安倍晋三首相は29日に開いた経済財政諮問会議で、基礎的財政収支(プライマリーバランス、PB)の黒字化に向けて「取り組みの進捗を評価しつつ、黒字化目標と毎年度の予算編成を結びつける枠組みを検討する」と述べた。6月にまとめる財政健全化計画で、毎年度の社会保障費などの伸びを一定に抑える「目安」を継続することを念頭に置いている。
首相は会議で「公的サービスの産業化やインセンティブ改革など行動の変化を促す取り組みを加速、拡大する」とも指摘。財政健全化に向けて、公的サービスの民営化による行政コストの圧縮や、支出を抑えた自治体への財政支援などの歳出改革への意欲を示した。

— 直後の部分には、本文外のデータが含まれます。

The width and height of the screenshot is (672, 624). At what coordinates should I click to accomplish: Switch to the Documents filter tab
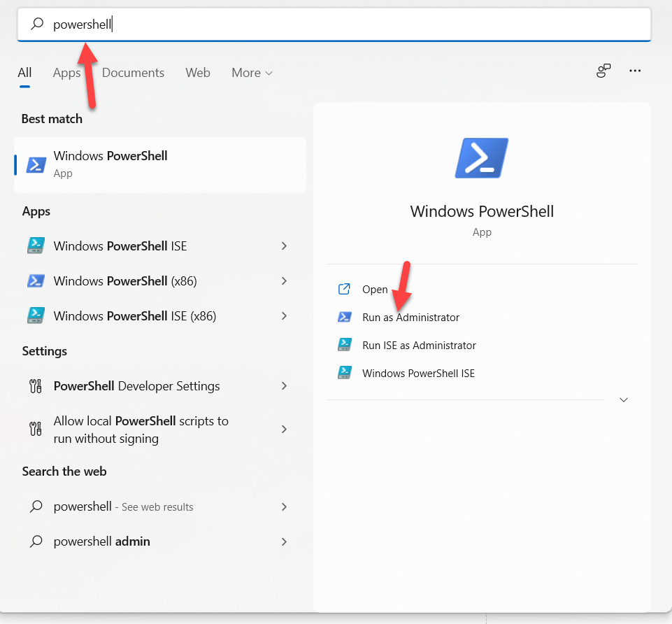133,73
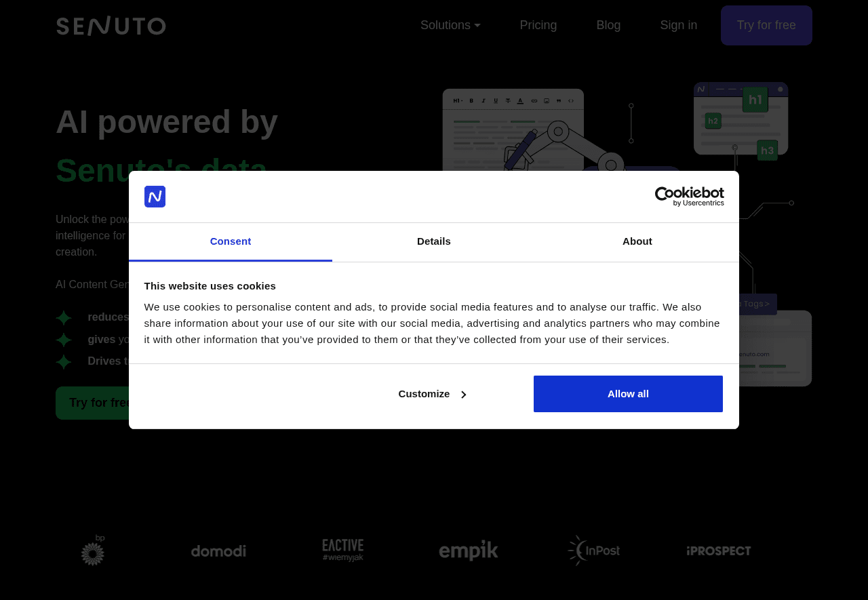868x600 pixels.
Task: Click the insert link icon
Action: tap(534, 100)

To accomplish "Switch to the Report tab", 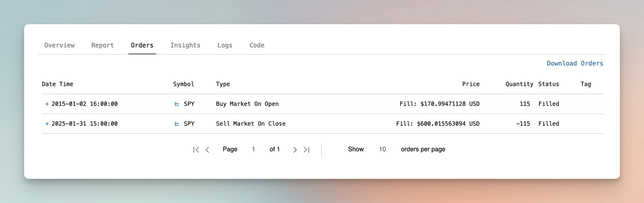I will pos(102,45).
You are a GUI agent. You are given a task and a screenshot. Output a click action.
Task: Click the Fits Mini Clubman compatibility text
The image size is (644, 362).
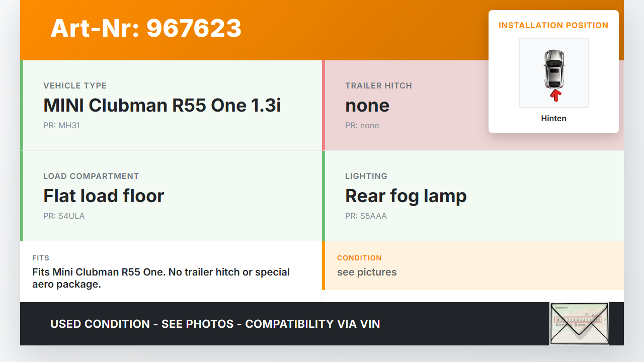(161, 278)
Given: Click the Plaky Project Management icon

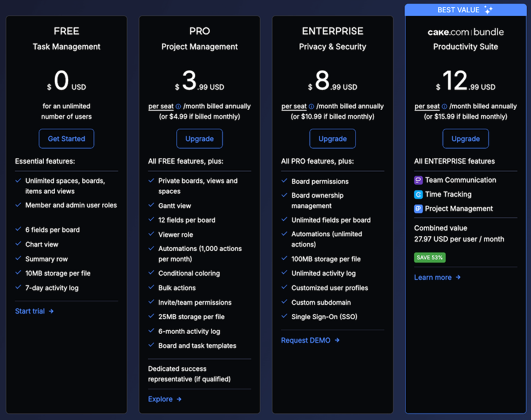Looking at the screenshot, I should coord(418,208).
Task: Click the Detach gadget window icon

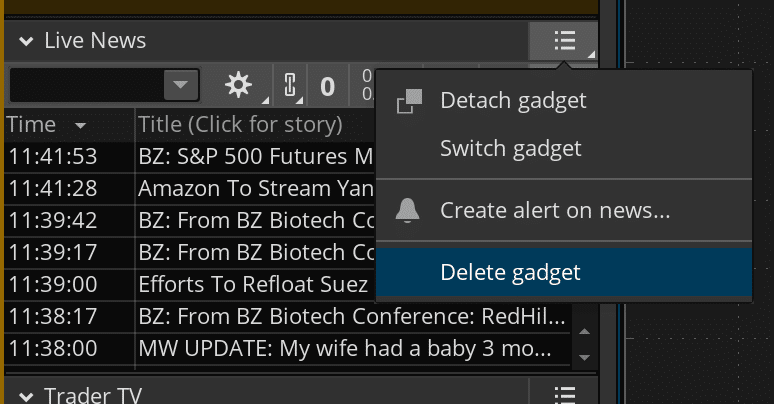Action: point(410,101)

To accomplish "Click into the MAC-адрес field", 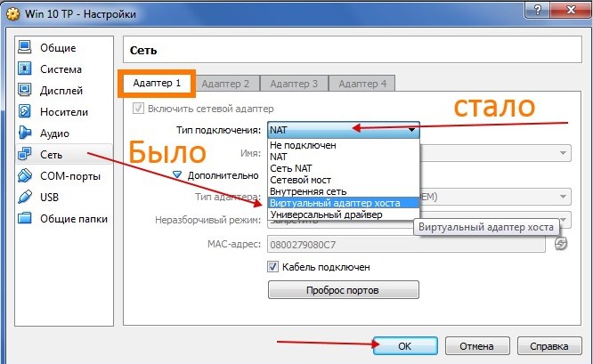I will (x=408, y=245).
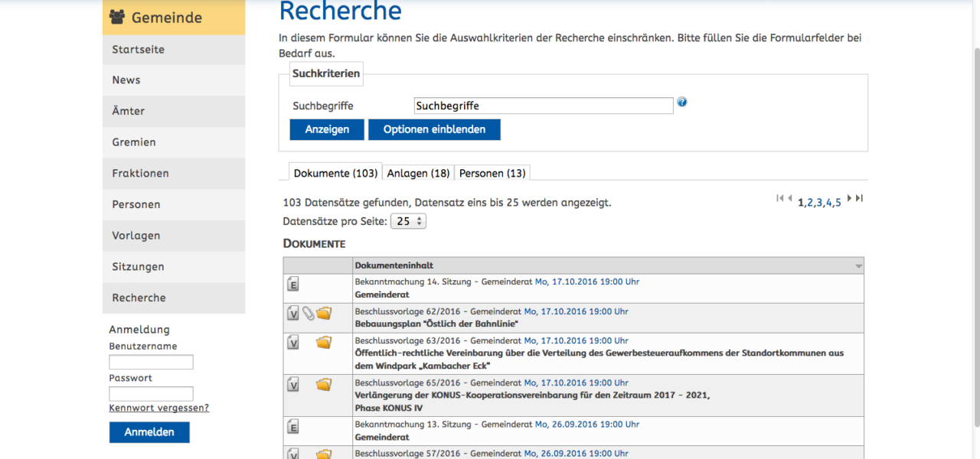This screenshot has width=980, height=459.
Task: Open the help icon beside the Suchbegriffe field
Action: tap(681, 102)
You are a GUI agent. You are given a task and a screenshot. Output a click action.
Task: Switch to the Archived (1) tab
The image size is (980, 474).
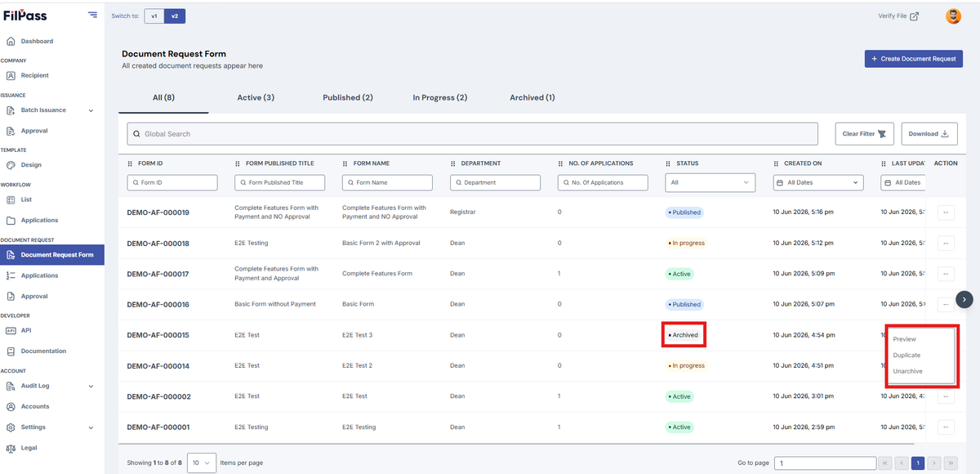pyautogui.click(x=532, y=97)
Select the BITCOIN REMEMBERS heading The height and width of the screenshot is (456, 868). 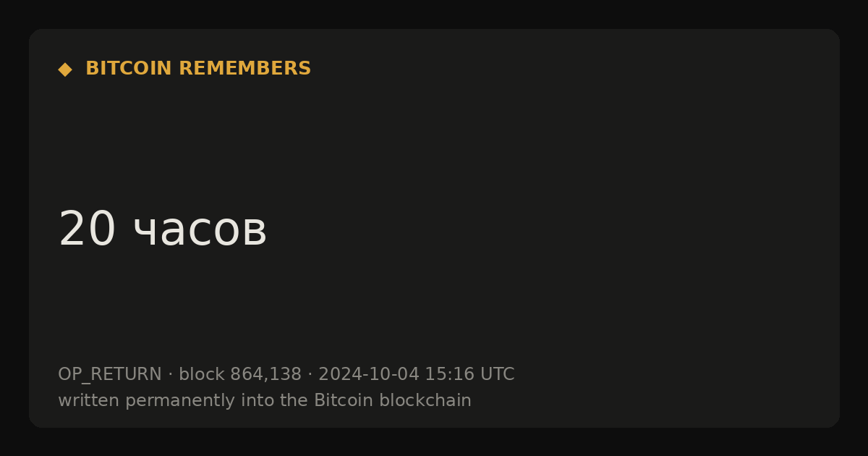(198, 69)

PBは税収や税外収入で政策経費をまかなえているかを示す指標。政府は2020年度のPB黒字化を目指してきたが、達成が難しくなったため先送りした。今年6月をめどに新たな達成時期の目標を定める。
日本の社会保障費は高齢者の増加により、何もしなければ年6000億円を超えるペースで増える。16~18年度予算では社会保障費の伸びを年5000億円に抑える目安を設け、実際にこの3年間には医療サービスの公定価格の引き下げや医療費の自己負担の上限引き上げなどを実施。年1500億円前後の歳出を抑制して目安を達成した。